Required work
From the records, return each line that has the word "blue" in it.

(Stored data)
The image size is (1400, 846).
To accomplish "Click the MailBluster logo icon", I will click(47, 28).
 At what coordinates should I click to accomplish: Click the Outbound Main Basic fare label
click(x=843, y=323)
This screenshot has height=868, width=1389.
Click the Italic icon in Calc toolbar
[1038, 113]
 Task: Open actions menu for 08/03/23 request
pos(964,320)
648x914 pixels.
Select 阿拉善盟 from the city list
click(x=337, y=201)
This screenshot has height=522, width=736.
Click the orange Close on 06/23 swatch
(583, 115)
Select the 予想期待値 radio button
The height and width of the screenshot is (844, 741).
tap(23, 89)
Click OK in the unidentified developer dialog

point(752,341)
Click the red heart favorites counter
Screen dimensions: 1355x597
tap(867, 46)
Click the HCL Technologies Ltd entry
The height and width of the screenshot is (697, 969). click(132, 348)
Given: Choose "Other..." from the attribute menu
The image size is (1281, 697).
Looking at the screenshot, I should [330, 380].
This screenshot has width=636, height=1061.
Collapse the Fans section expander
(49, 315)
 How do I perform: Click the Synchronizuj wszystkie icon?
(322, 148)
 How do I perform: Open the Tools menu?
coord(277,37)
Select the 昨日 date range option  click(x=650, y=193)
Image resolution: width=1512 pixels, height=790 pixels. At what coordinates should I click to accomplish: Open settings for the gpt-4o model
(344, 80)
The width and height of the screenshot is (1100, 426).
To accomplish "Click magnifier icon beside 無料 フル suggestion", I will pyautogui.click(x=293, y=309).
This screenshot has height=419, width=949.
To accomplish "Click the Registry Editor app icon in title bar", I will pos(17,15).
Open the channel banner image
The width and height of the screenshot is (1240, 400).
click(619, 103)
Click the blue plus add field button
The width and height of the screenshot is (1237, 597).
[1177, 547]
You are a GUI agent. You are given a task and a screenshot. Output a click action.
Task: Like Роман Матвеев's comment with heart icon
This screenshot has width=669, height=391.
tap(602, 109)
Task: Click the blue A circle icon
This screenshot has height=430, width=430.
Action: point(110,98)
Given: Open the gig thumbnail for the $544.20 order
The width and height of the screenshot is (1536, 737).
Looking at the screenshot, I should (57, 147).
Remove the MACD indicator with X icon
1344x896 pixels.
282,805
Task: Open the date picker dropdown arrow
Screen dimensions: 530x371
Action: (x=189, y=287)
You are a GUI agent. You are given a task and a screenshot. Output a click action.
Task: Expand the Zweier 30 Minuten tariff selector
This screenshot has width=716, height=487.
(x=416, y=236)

Exercise answer
Click the blue plus add field button
Task: Click the blue A circle icon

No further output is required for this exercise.